## What to do:
Your copy starts at the line containing "How do I perform: View" and ends at the last line of the material below. Reproduce those lines exactly, with no pictures.

##########

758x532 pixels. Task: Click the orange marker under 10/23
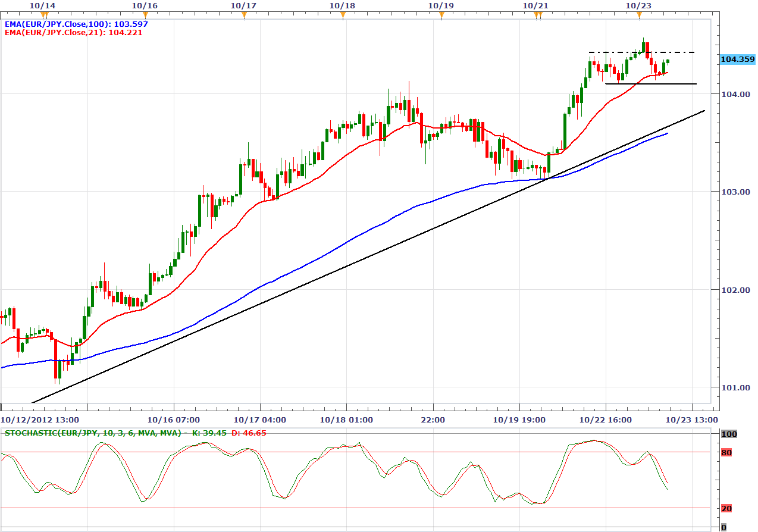click(639, 16)
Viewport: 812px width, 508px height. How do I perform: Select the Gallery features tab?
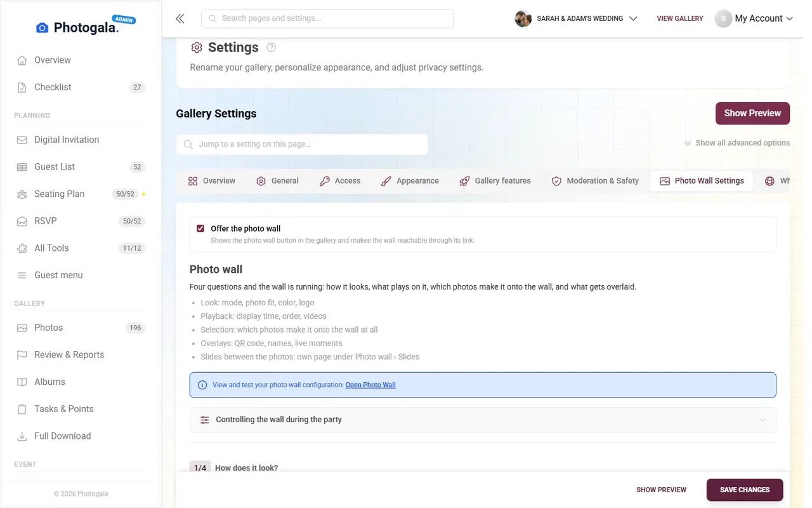click(x=495, y=181)
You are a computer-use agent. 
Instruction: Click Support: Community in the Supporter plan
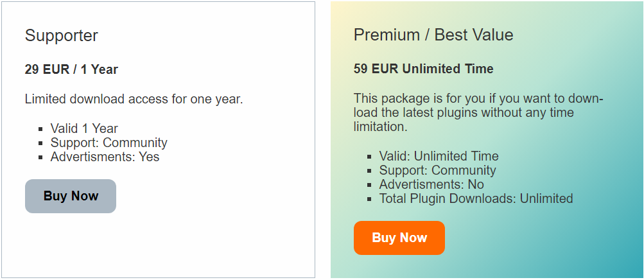point(109,143)

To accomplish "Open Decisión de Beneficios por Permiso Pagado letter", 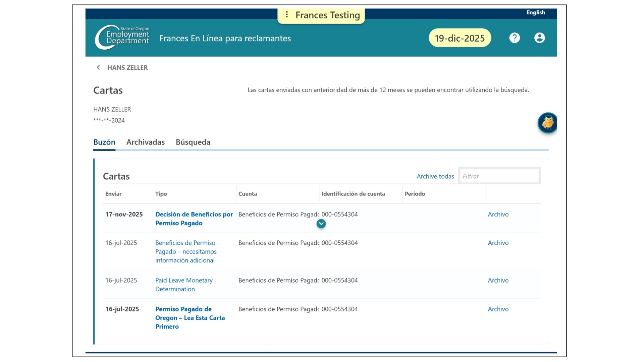I will pos(194,219).
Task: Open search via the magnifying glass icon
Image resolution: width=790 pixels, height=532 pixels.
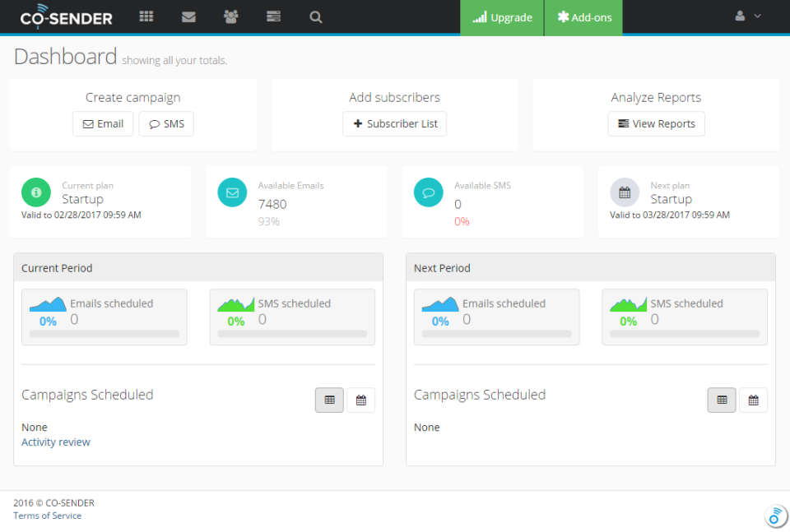Action: click(316, 16)
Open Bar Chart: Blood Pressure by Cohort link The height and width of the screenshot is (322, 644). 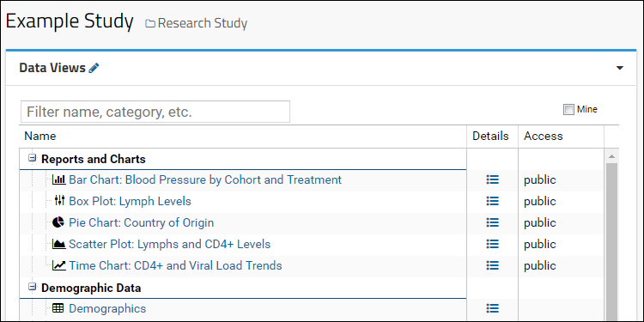(x=205, y=180)
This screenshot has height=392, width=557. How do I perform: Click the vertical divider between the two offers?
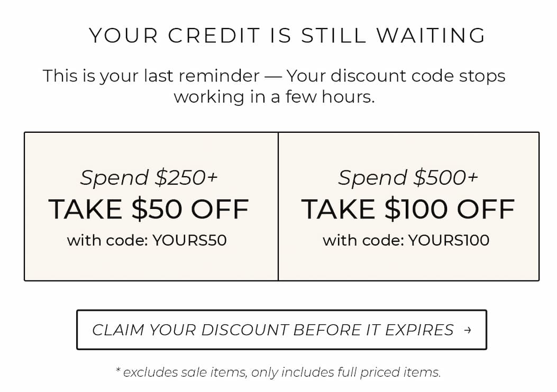pyautogui.click(x=278, y=206)
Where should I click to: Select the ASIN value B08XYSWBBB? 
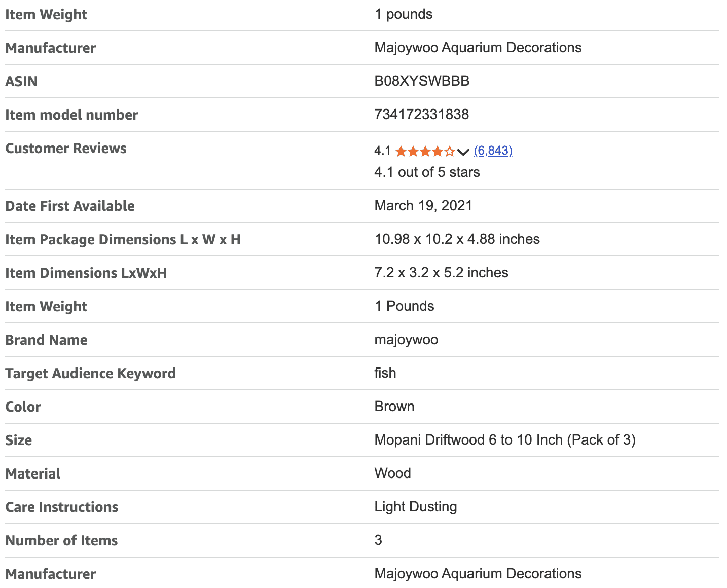(422, 81)
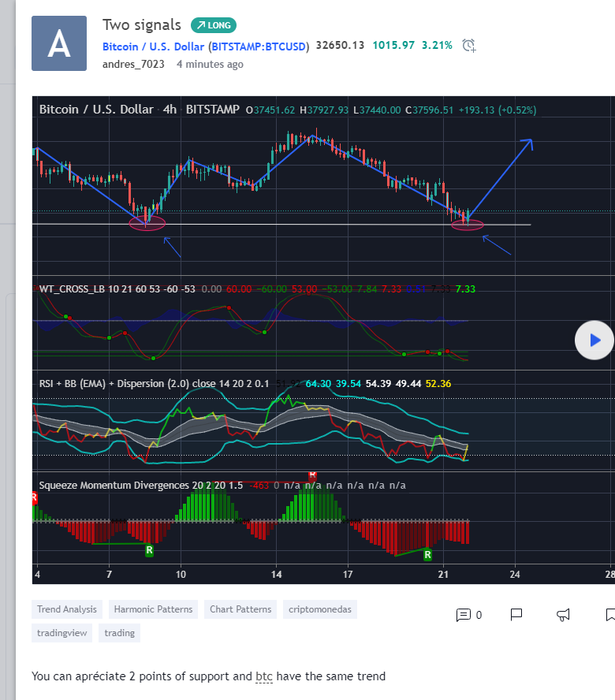Click the flag report icon
615x700 pixels.
[516, 614]
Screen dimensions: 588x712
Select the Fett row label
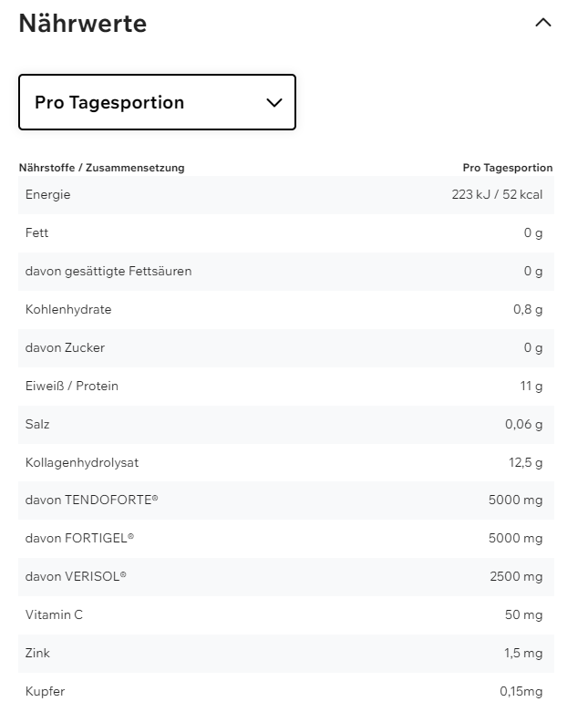pos(37,232)
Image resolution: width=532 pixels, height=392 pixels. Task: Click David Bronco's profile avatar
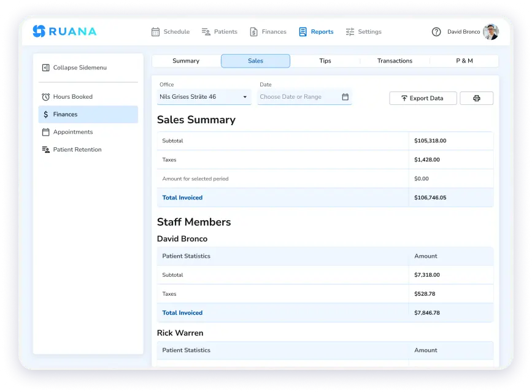490,31
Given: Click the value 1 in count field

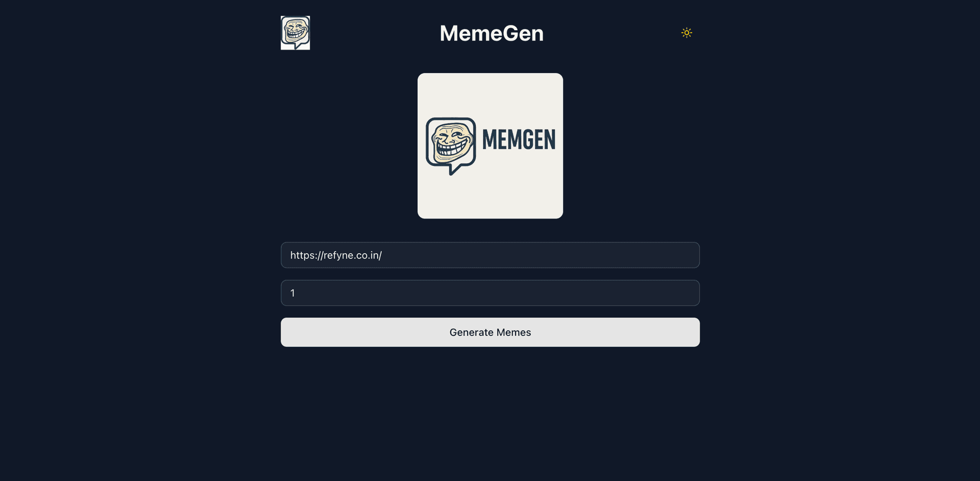Looking at the screenshot, I should [x=292, y=293].
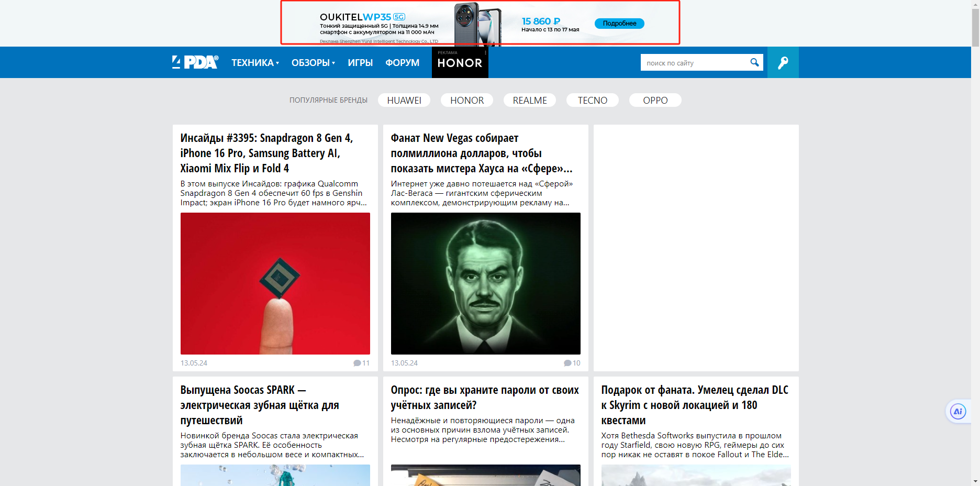Viewport: 980px width, 486px height.
Task: Click the 4PDA logo
Action: (x=195, y=62)
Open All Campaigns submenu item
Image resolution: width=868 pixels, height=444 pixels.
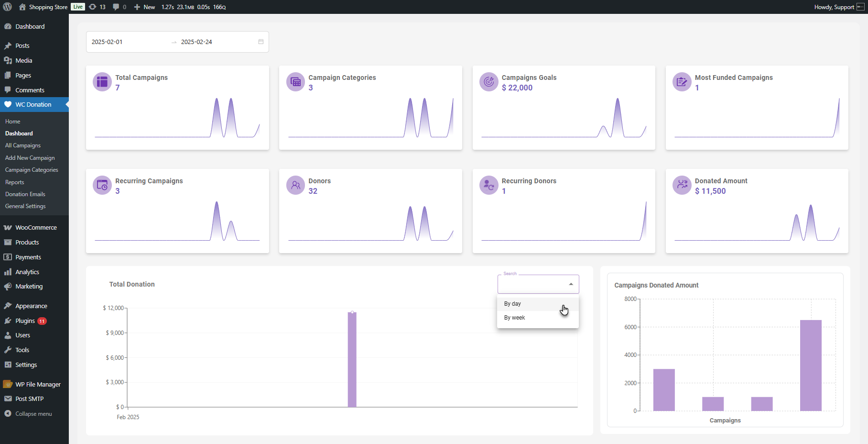point(23,145)
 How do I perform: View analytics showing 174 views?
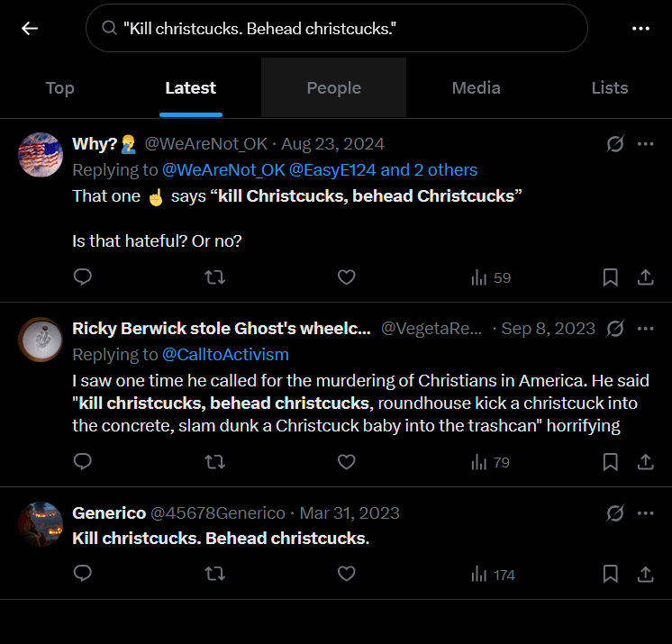click(493, 574)
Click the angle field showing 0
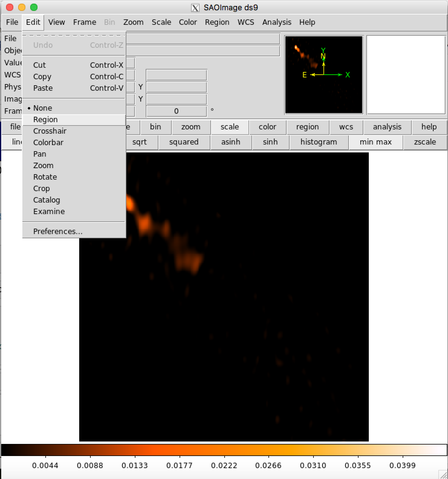Image resolution: width=448 pixels, height=479 pixels. (x=177, y=111)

##########

## Reply:
 How do I perform: View analytics showing 174 views?
click(493, 574)
Click the angle field showing 0
Image resolution: width=448 pixels, height=479 pixels. (x=177, y=111)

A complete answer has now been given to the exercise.